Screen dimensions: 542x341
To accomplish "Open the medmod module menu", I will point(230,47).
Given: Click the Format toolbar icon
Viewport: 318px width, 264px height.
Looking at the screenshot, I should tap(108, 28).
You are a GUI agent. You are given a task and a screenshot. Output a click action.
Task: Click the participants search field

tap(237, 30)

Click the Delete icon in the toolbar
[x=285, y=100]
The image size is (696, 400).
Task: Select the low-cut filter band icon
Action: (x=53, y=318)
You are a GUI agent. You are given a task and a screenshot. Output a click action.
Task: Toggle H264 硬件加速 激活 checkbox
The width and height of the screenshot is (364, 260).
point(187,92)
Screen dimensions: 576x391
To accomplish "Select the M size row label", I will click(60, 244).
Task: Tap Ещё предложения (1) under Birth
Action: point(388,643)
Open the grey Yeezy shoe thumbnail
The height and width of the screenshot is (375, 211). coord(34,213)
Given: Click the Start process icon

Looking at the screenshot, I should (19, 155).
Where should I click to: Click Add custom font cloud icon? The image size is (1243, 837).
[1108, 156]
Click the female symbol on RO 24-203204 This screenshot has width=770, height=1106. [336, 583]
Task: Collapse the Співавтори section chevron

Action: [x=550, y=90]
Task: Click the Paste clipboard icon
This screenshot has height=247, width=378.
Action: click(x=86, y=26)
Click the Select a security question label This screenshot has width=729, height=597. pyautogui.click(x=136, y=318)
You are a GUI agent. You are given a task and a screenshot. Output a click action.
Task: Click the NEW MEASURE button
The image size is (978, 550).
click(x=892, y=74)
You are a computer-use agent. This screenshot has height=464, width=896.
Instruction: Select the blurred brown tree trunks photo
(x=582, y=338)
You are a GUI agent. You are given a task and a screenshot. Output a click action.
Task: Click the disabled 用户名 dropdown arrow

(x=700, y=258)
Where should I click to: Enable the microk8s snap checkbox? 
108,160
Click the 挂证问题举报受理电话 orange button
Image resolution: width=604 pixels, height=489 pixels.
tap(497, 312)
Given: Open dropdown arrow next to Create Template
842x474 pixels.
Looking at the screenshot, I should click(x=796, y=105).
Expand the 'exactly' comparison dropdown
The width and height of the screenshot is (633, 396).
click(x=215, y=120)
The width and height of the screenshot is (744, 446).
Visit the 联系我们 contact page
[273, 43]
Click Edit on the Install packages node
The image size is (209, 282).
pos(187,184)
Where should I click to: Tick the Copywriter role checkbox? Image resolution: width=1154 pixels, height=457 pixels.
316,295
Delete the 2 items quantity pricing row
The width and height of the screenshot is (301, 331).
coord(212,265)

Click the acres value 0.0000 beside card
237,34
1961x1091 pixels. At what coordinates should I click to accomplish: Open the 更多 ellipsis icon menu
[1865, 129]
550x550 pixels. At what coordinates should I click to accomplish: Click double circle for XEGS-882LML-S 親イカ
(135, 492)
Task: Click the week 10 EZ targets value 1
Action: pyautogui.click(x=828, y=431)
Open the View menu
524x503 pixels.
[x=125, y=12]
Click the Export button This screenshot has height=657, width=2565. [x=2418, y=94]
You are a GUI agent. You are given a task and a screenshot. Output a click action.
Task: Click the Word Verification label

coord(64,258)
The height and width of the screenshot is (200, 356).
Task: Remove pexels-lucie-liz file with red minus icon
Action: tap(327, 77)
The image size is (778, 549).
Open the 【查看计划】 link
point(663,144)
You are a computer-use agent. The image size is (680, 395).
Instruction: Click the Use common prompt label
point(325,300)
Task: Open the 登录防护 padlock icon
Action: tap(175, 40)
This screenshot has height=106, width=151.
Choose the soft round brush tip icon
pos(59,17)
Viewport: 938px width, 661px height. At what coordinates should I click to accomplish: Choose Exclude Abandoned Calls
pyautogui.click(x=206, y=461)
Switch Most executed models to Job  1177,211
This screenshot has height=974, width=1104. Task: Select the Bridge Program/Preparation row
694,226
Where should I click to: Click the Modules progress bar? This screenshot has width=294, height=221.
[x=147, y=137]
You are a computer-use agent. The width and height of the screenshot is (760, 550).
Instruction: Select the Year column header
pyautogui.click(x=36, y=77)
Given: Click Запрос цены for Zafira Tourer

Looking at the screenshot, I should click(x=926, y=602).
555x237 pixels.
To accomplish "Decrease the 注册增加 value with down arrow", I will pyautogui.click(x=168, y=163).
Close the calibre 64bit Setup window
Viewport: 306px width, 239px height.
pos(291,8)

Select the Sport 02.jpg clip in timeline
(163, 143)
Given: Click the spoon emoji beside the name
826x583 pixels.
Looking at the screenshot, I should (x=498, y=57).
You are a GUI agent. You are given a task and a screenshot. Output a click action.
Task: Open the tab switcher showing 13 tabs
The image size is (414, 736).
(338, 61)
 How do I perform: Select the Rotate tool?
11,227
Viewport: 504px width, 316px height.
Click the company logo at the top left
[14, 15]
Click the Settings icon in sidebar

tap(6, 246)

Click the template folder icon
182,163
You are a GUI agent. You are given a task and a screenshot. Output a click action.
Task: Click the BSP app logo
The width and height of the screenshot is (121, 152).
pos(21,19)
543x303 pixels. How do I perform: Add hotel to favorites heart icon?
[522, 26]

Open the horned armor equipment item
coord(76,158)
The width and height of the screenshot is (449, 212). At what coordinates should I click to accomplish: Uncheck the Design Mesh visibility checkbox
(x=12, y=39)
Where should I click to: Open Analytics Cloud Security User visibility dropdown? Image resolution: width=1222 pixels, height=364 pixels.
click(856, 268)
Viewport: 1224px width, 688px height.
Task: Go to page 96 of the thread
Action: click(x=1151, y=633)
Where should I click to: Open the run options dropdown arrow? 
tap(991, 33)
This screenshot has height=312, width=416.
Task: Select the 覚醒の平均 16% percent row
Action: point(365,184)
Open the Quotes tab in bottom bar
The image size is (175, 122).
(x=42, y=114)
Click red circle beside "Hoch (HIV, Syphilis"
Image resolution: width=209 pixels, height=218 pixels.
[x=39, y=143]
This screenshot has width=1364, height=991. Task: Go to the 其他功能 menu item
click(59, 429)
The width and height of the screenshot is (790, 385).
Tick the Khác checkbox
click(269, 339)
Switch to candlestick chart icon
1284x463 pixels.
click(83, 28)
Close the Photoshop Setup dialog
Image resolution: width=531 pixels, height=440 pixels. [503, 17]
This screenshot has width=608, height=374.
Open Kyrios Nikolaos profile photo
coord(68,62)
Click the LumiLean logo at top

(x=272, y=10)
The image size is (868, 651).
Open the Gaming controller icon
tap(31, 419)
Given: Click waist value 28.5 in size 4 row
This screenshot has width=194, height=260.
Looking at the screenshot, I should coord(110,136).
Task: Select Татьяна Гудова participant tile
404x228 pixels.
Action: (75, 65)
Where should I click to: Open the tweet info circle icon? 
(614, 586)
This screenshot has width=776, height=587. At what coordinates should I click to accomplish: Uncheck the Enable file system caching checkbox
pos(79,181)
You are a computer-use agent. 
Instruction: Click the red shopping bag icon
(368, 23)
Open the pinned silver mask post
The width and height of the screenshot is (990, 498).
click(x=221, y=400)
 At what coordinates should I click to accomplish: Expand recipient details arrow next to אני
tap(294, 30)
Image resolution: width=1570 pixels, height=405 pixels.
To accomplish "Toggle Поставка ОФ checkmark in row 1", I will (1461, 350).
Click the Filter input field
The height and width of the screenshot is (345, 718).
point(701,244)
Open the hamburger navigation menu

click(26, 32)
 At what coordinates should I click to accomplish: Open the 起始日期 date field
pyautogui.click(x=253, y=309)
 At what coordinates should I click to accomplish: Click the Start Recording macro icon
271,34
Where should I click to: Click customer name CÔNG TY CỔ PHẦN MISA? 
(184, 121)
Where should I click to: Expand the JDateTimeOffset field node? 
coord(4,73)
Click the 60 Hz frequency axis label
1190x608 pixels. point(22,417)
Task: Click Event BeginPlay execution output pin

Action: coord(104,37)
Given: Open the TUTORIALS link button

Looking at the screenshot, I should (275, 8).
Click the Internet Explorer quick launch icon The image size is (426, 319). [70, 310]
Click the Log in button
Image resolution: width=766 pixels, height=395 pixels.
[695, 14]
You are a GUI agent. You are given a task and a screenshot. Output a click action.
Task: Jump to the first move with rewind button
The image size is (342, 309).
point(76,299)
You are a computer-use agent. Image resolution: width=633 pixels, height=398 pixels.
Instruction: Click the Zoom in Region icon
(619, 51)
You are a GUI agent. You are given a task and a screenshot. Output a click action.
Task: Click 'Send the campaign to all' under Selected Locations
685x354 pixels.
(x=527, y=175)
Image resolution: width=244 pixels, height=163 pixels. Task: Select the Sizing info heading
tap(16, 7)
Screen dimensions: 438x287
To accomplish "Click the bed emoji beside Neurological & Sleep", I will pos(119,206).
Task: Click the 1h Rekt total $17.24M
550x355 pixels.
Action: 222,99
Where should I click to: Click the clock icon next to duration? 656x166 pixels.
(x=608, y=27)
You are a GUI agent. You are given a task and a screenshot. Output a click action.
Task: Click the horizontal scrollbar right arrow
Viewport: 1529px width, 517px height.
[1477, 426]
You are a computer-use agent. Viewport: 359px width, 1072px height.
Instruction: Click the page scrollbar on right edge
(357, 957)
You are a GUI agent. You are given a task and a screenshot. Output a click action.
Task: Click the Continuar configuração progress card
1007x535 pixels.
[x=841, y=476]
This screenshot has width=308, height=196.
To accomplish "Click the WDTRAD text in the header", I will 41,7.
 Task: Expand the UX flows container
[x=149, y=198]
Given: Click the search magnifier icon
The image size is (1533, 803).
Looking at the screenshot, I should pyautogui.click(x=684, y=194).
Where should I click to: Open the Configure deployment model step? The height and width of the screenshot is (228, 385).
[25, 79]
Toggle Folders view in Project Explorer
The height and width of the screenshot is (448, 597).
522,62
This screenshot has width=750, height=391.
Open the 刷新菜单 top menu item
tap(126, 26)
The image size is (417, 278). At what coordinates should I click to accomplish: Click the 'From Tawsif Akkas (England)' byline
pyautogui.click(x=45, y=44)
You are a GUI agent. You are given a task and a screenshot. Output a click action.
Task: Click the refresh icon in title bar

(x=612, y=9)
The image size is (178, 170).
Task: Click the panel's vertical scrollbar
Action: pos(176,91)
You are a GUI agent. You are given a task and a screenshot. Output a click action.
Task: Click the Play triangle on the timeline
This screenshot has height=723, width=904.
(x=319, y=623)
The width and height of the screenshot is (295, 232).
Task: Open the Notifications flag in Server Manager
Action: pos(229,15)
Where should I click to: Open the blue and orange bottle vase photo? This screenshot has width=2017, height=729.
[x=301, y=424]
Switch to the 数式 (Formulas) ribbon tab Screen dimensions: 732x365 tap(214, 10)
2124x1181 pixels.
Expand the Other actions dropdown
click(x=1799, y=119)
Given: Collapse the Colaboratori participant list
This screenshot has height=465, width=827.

What this task involves
Using the entries above, output exactly the lines between the line holding "The width and height of the screenshot is (990, 498)." and the line holding "Screen dimensions: 438x287", end lines included, and nothing more.

Exercise result
The width and height of the screenshot is (990, 498).
click(x=221, y=400)
 At what coordinates should I click to accomplish: Expand recipient details arrow next to אני
tap(294, 30)
Image resolution: width=1570 pixels, height=405 pixels.
To accomplish "Toggle Поставка ОФ checkmark in row 1", I will (1461, 350).
Click the Filter input field
The height and width of the screenshot is (345, 718).
point(701,244)
Open the hamburger navigation menu

click(26, 32)
 At what coordinates should I click to accomplish: Open the 起始日期 date field
pyautogui.click(x=253, y=309)
 At what coordinates should I click to accomplish: Click the Start Recording macro icon
271,34
Where should I click to: Click customer name CÔNG TY CỔ PHẦN MISA? 
(184, 121)
Where should I click to: Expand the JDateTimeOffset field node? 
coord(4,73)
Click the 60 Hz frequency axis label
1190x608 pixels. point(22,417)
Task: Click Event BeginPlay execution output pin

Action: coord(104,37)
Given: Open the TUTORIALS link button

Looking at the screenshot, I should (275, 8).
Click the Internet Explorer quick launch icon The image size is (426, 319). [70, 310]
Click the Log in button
Image resolution: width=766 pixels, height=395 pixels.
[695, 14]
You are a GUI agent. You are given a task and a screenshot. Output a click action.
Task: Jump to the first move with rewind button
The image size is (342, 309).
point(76,299)
You are a computer-use agent. Image resolution: width=633 pixels, height=398 pixels.
Instruction: Click the Zoom in Region icon
(619, 51)
You are a GUI agent. You are given a task and a screenshot. Output a click action.
Task: Click 'Send the campaign to all' under Selected Locations
685x354 pixels.
(x=527, y=175)
Image resolution: width=244 pixels, height=163 pixels. Task: Select the Sizing info heading
tap(16, 7)
Screen dimensions: 438x287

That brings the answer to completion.